Mental illness isn’t sunshine and roses, but the seriousness with which it’s spoken—or not spoken—about has created a weird, hush-hush stigma that prevents people from seeking help or knowing how to help those around them. British comedy writer Amanda Rosenberg drives a bulldozer through that stigma in her debut essay collection, That’s Mental: Painfully Funny Things That Drive Me Crazy About Being Mentally Ill.
Splitting her life—and book—into two sections, BC (Before Crazy) and AD (After Diagnosis), Rosenberg charts her own history with mental illness alongside broader reflections on the cultural implications of being mentally ill. Her essays are short and easy to read, with each passage truly earning its place in the bigger story.

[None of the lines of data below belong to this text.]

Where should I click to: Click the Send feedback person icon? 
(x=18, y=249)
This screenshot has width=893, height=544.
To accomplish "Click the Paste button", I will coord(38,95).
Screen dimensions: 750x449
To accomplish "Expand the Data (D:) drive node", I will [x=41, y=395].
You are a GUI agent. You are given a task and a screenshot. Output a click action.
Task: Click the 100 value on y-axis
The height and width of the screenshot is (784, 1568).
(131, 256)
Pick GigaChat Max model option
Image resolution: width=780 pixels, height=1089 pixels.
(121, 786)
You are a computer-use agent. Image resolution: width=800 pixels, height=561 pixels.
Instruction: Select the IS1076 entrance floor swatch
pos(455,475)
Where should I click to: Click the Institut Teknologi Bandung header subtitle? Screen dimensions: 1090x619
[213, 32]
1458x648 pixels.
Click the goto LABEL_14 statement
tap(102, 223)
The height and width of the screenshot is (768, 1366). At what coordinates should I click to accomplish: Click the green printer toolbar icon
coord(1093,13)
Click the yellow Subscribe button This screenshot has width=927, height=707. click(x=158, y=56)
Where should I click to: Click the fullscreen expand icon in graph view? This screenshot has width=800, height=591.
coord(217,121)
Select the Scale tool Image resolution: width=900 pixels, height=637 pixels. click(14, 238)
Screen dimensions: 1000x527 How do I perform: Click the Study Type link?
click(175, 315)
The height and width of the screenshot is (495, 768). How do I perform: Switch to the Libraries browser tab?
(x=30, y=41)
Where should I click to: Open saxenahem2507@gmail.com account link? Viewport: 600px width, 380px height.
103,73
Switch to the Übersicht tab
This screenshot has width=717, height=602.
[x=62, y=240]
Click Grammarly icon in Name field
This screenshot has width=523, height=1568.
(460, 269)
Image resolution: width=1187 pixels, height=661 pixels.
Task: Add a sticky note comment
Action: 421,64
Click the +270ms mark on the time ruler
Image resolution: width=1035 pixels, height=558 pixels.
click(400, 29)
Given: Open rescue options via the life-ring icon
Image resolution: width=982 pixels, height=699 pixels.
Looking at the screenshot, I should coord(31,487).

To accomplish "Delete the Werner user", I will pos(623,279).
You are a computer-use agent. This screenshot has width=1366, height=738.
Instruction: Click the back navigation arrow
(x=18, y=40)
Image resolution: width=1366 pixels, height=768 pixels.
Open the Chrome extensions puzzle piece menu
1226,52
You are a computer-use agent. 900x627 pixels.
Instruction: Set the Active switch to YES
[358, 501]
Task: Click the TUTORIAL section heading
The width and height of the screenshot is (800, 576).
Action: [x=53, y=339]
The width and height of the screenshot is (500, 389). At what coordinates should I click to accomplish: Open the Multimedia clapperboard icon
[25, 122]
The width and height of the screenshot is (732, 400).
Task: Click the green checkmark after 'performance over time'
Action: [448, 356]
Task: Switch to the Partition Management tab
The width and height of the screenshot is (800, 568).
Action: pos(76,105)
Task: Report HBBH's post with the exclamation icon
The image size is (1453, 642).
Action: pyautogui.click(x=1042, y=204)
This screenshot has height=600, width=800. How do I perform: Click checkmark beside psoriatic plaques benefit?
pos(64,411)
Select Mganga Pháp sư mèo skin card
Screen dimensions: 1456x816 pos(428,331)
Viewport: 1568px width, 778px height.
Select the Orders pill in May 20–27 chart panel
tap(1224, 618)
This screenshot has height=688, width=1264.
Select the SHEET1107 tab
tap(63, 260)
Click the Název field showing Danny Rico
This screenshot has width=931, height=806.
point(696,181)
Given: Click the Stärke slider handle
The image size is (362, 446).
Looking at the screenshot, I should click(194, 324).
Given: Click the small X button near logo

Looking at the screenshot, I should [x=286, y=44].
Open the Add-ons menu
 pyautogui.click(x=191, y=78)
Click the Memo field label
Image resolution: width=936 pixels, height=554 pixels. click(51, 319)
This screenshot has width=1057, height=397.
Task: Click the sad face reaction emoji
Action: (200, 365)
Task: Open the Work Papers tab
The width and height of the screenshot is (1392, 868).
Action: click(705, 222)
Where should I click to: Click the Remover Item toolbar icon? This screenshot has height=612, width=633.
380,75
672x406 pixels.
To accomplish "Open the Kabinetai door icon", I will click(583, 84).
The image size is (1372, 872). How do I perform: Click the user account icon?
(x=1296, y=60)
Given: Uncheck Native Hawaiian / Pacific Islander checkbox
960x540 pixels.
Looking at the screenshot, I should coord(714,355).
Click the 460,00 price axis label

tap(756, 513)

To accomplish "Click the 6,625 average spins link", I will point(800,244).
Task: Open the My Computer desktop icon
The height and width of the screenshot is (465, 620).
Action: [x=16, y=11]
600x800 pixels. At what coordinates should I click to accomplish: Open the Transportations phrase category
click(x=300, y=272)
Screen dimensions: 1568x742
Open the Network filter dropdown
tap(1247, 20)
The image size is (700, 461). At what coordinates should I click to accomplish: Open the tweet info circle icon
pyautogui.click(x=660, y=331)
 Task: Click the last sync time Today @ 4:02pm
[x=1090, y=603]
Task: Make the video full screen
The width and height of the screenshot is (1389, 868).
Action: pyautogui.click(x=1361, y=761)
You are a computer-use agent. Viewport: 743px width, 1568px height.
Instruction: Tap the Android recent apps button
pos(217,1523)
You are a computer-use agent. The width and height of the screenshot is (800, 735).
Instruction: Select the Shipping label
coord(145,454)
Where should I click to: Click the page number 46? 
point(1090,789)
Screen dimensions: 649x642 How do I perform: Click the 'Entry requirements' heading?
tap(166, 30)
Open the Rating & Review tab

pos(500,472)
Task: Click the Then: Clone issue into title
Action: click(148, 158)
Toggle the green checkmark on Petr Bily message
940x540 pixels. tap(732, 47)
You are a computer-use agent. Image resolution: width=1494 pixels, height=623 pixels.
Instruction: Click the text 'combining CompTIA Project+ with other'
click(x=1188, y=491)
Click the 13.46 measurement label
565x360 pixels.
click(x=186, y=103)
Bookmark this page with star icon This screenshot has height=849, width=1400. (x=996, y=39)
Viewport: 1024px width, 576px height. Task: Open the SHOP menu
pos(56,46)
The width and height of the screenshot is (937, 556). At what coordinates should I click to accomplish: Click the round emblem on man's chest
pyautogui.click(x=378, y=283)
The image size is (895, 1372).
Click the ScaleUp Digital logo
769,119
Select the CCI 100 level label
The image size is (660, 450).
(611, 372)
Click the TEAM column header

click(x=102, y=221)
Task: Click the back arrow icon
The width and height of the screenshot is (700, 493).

After a mental breakdown, suicide attempt, stay in a psych ward and misdiagnosis of borderline personality disorder, Rosenberg received a later-in-life (but correct) diagnosis of bipolar II, which the National Institute of Mental Health broadly defines as “a pattern of depressive episodes and hypomanic episodes, but not the full-blown manic episodes.” Rosenberg describes her depressive episodes as feeling like her head is “clogged up with a toxic sludge,” while manic episodes mean she’s “impulsive and obsessive” and finds it difficult to articulate how she’s feeling. “Everything [is] CAPS LOCK.”
How was she not diagnosed earlier? Largely because, as a part British, part Chinese woman, she didn’t fit the archetypal “mentally ill” person (either a brooding, misunderstood straight white man or an off-the-handle straight white woman). The thing is, she reminds the reader, mental illness doesn’t discriminate. “It’s not just straight, white, ethereal-looking people who get depression. Asian people are depressed. Black people are depressed. Queer people are depressed. Trans people are depressed. People with disabilities are depressed.”